(Collected data)

━━━━━━━━

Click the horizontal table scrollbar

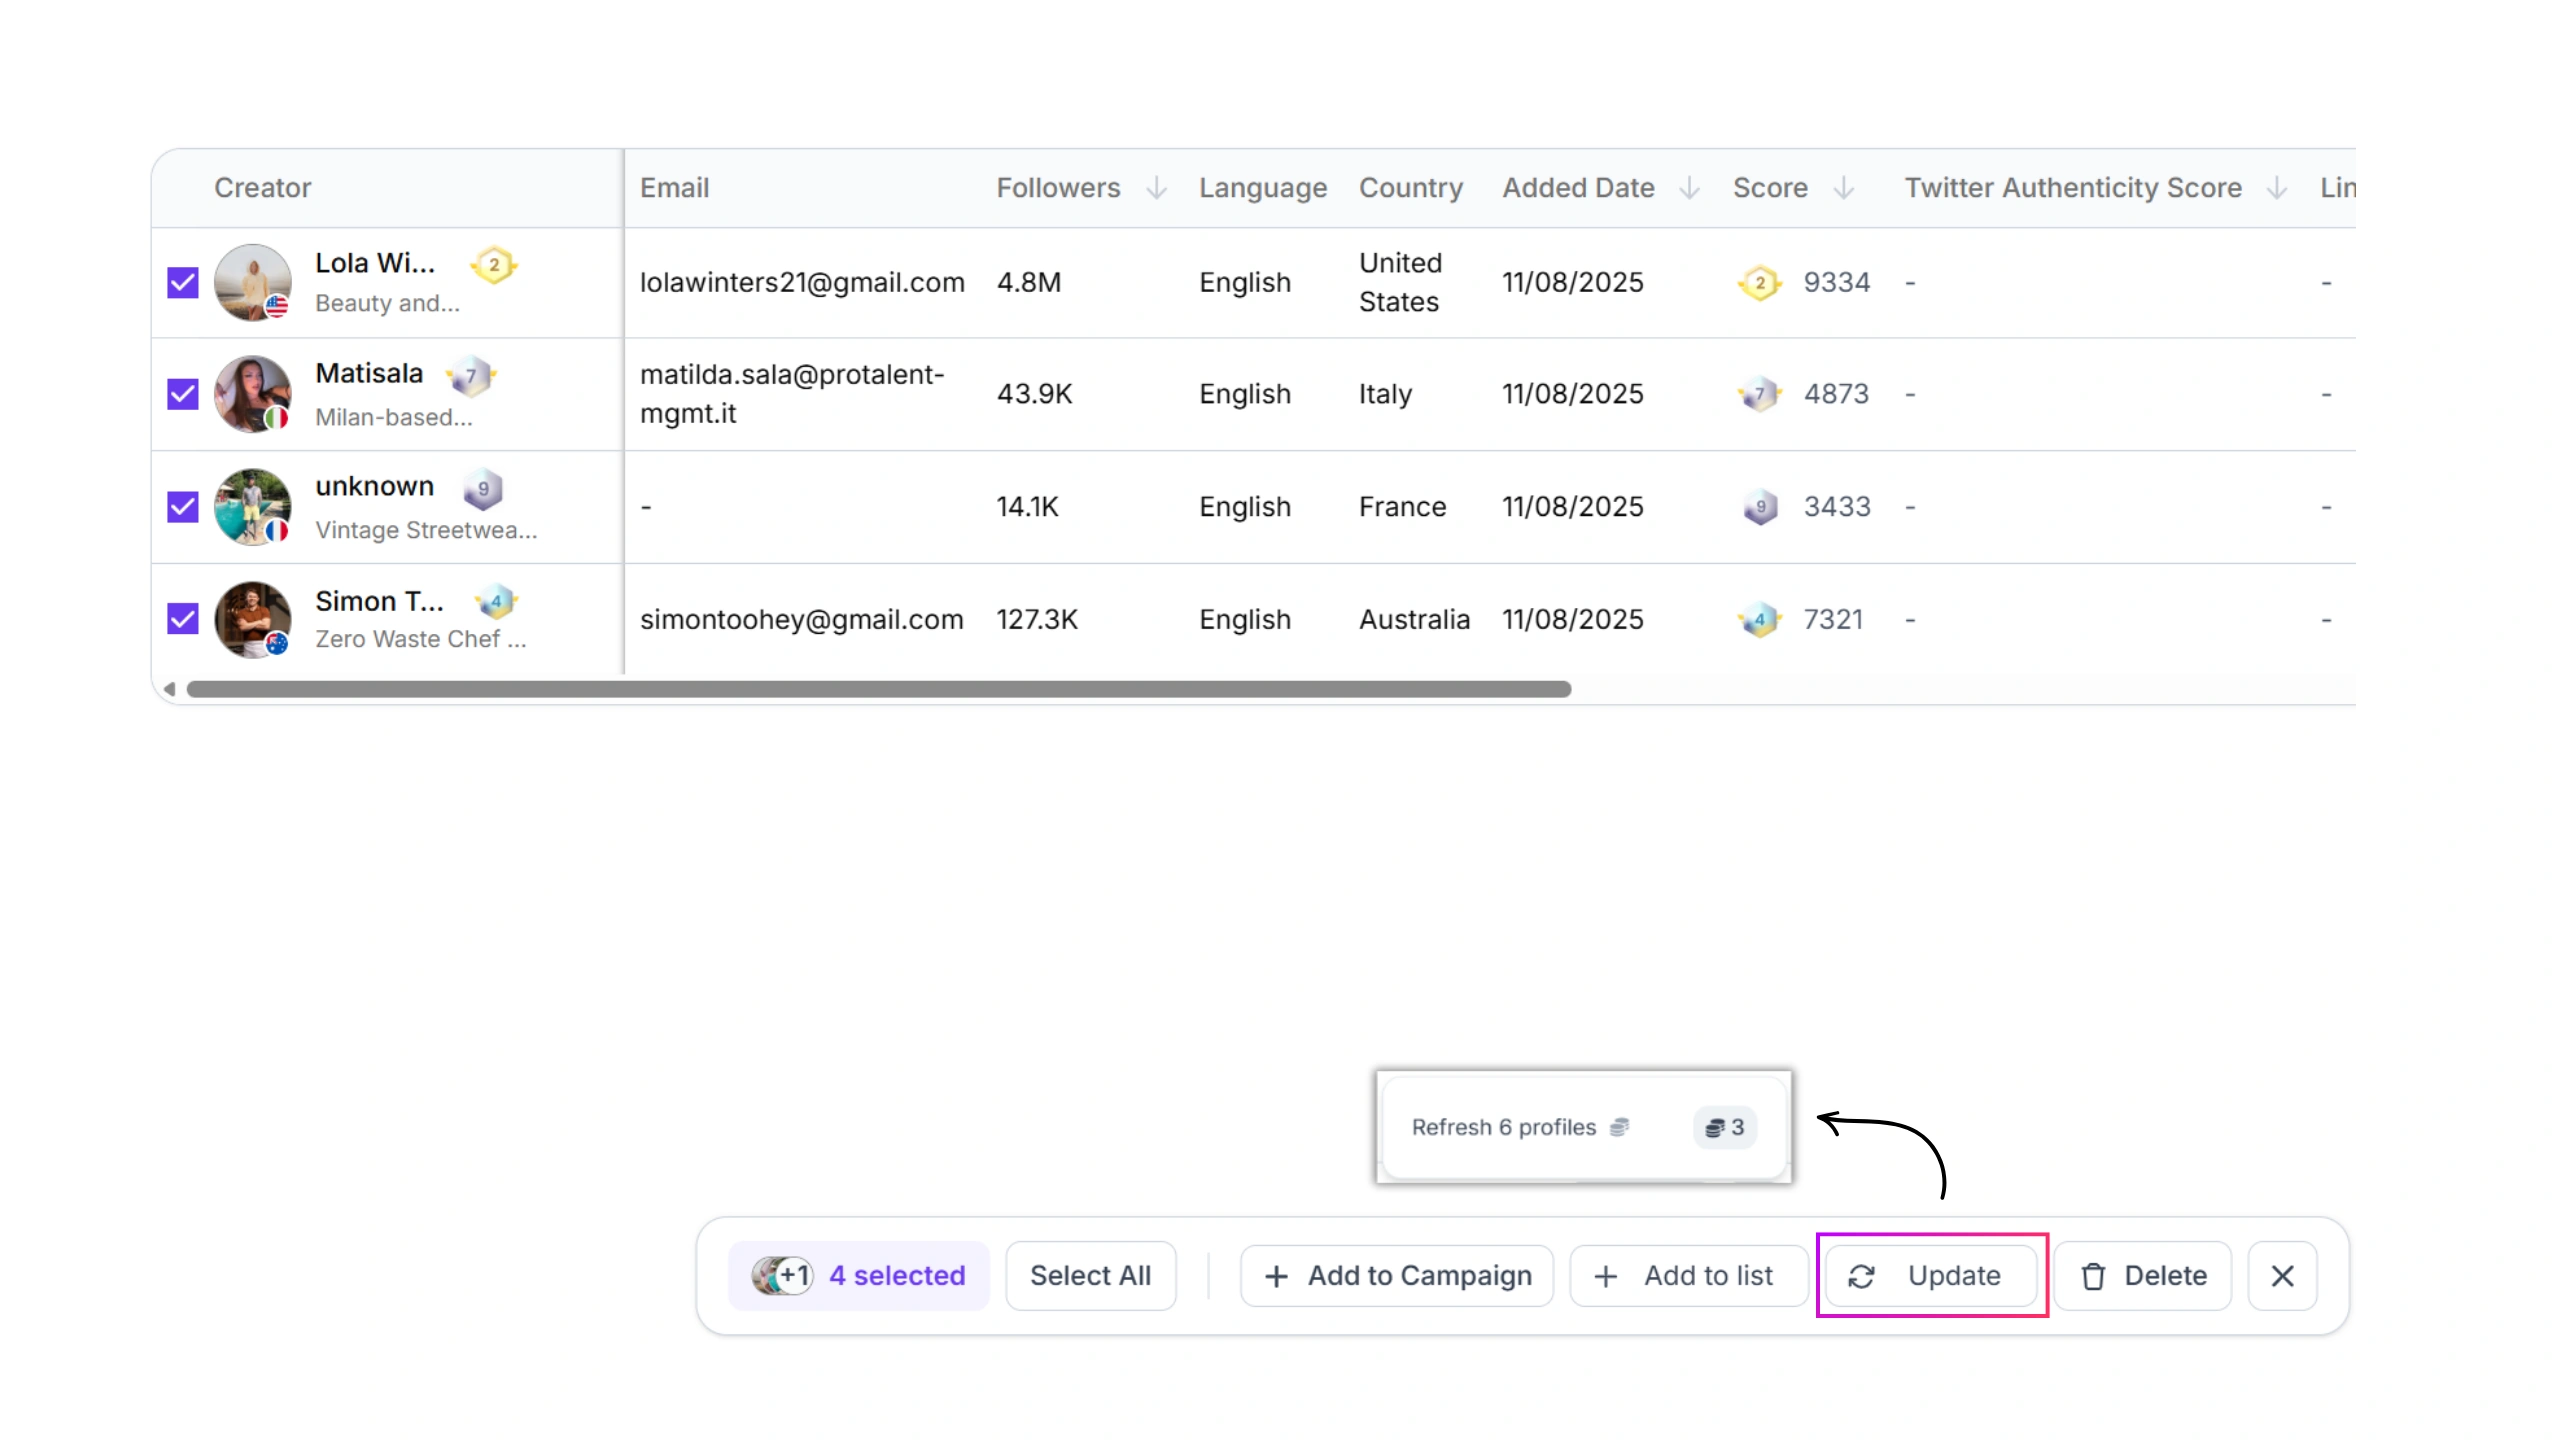pyautogui.click(x=878, y=689)

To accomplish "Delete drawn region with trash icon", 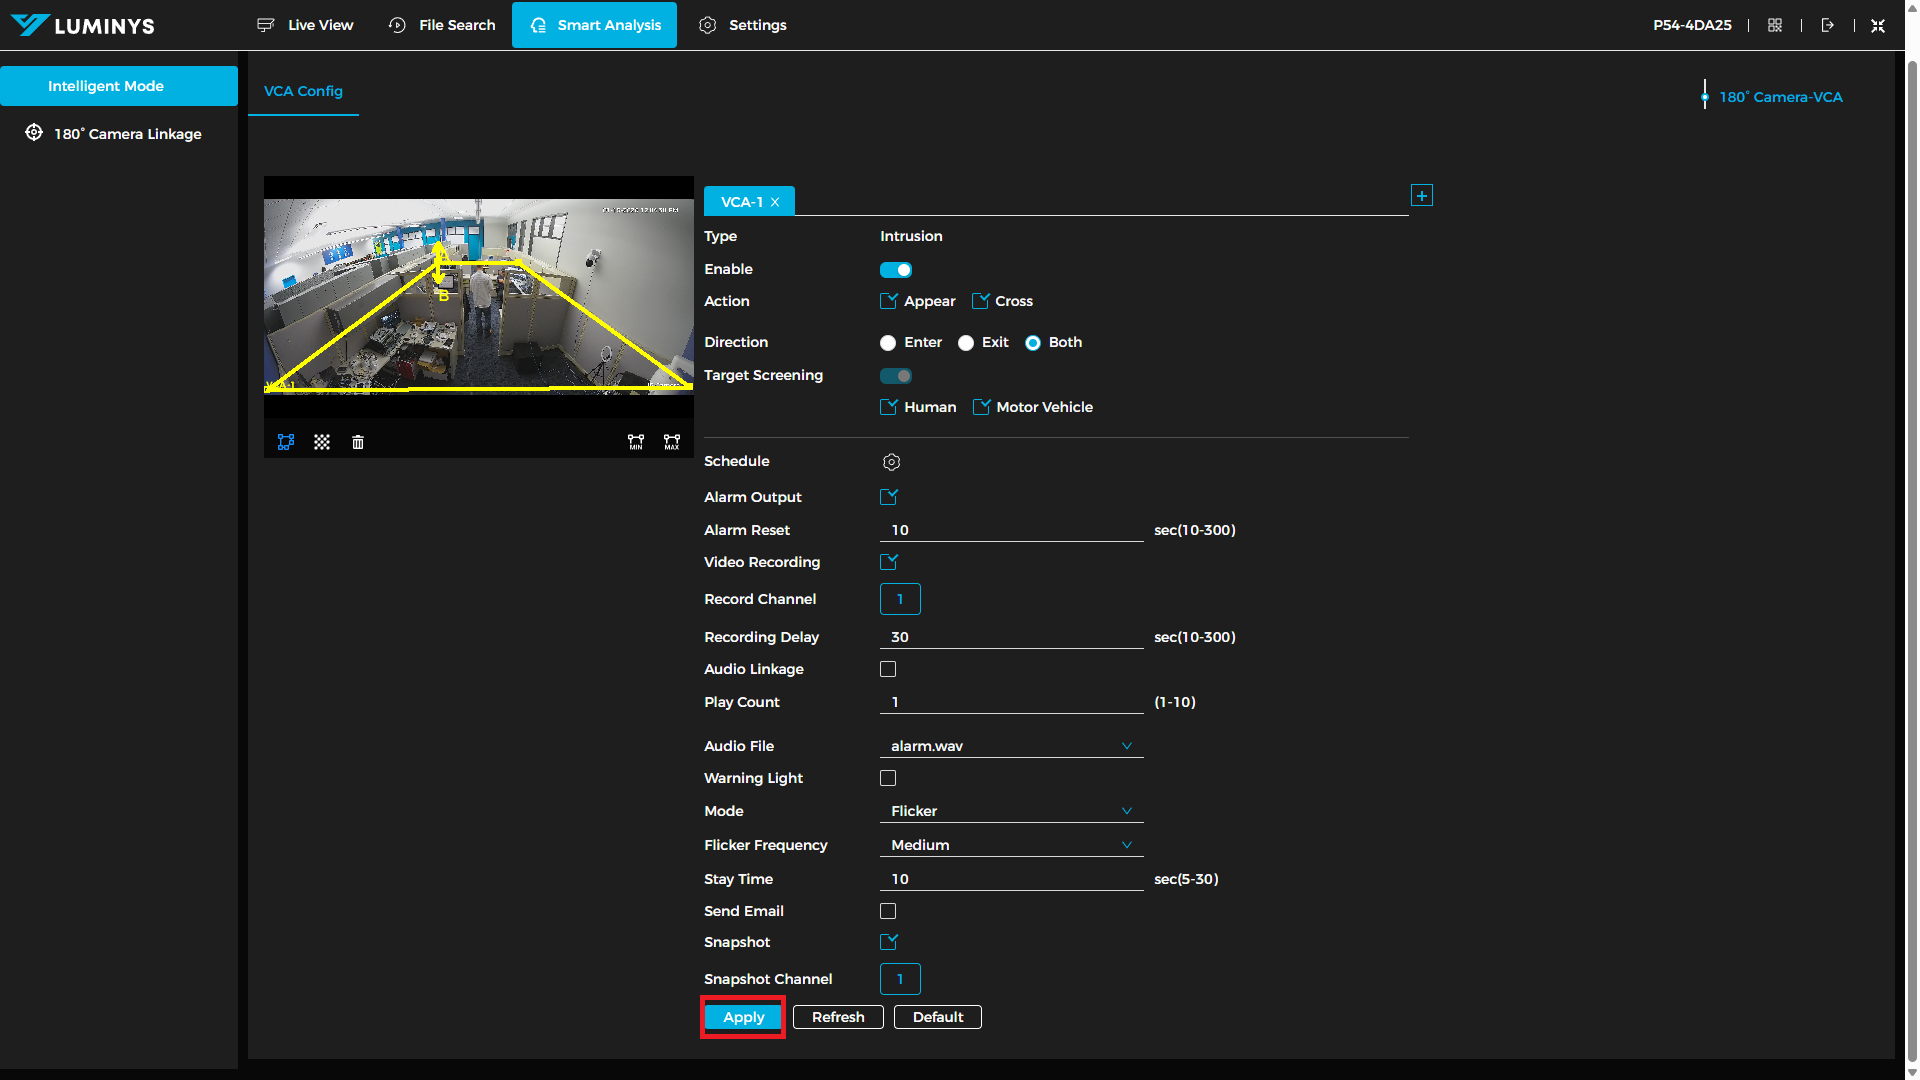I will click(358, 442).
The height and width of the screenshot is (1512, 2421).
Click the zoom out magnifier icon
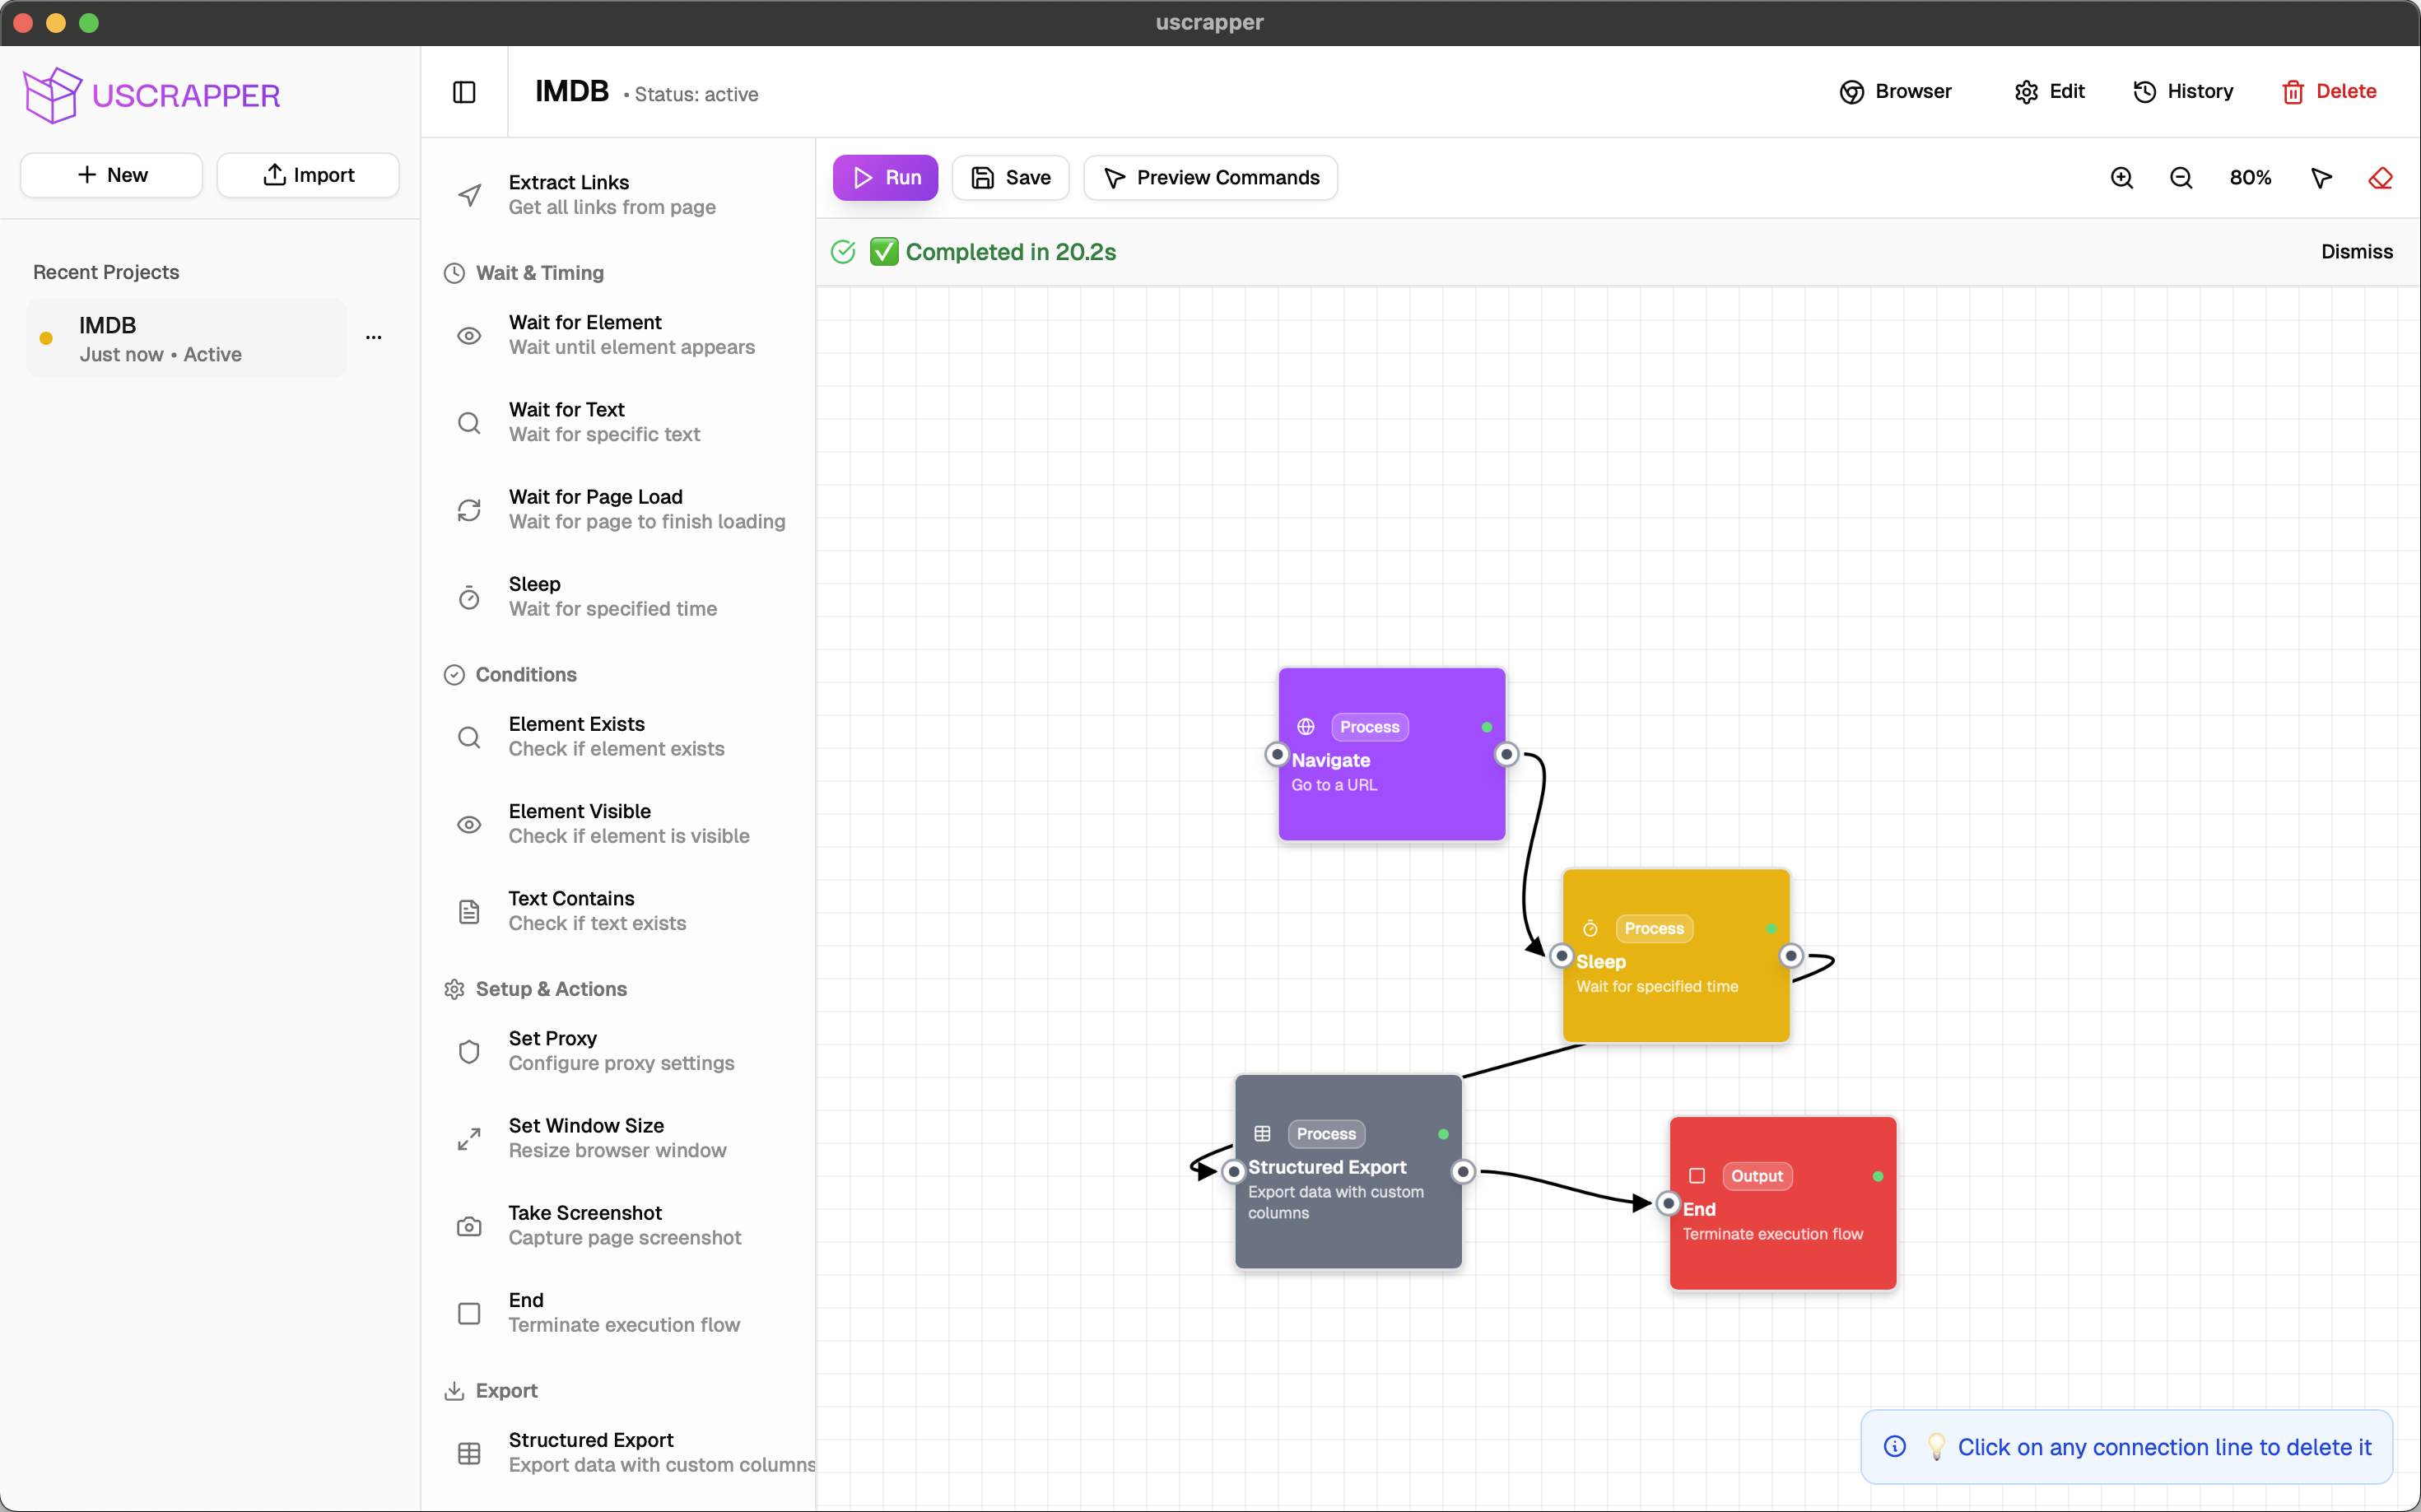point(2181,178)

━━━━━━━━

Excluding all pictures, output exactly the lines from the line containing "The height and" through the last line of the entries above.

The height and width of the screenshot is (1512, 2421).
Click the zoom out magnifier icon
point(2181,178)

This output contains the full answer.